- **Exercise directions**
Your answer is the lines below, exactly, from the one that contains "Instruction: Click the" through the one that contains "Tick the Complete", both included.

- **Extracted data**

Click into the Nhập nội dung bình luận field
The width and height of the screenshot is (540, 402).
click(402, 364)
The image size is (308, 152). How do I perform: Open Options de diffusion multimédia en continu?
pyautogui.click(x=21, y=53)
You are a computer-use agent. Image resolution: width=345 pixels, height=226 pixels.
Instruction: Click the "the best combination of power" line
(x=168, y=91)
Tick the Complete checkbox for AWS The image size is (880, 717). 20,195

---

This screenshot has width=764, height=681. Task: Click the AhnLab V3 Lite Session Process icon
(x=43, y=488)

- **Task output**
Instruction: Click the "the best combination of power" line
(x=168, y=91)
Tick the Complete checkbox for AWS The image size is (880, 717). 20,195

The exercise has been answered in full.